視線をゆっくりと理人へ上げると、理人はいつものように酸素マスクをして眠っていた。




「一時心拍・血圧ともに低下していましたが、今は持ち直しています。
これでしばらくは大丈夫だと思いますので」




看護師さんは酸素量や点滴、理人の指についている機械を一通り確認して病室を後にした。
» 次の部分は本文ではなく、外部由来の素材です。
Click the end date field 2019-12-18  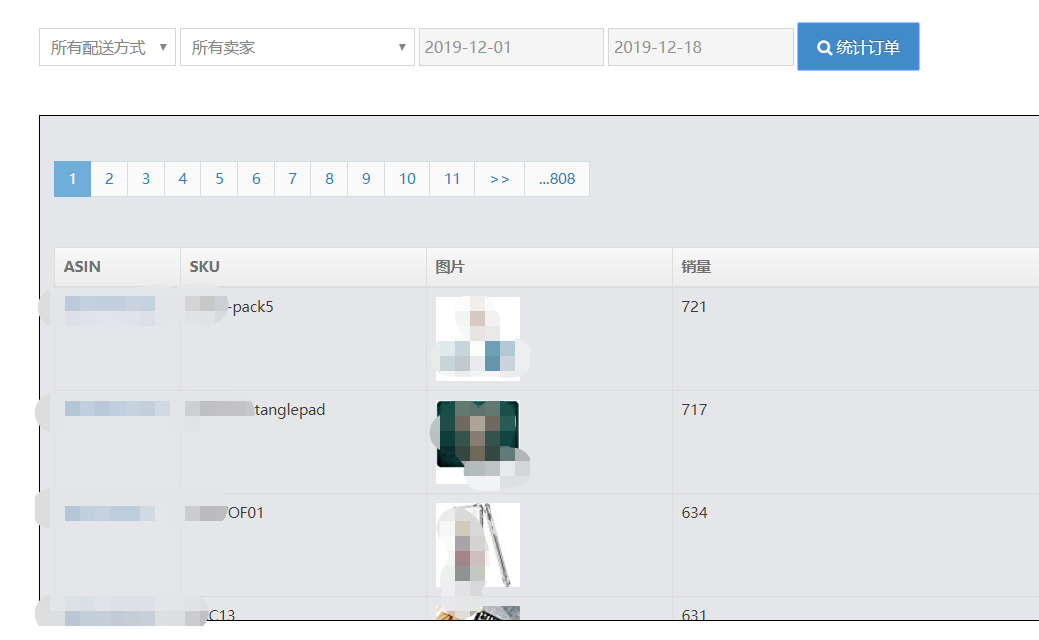coord(700,47)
看護師さんが病室の戸を閉めた瞬間、緊張の糸が切れたように、丁度後ろにあった椅子に座った。




するとすぐに病室に担当医が入ってきた。




「少し、お話よろしいですか?」













私とお義母さん、お義父さんの3人は医者に呼ばれ説明室と書かれた部屋に入った。




私達が座ったのを確認すると、医者は先程の理人の担当看護師さんを入れて部屋の戸を閉め、自分達も座った。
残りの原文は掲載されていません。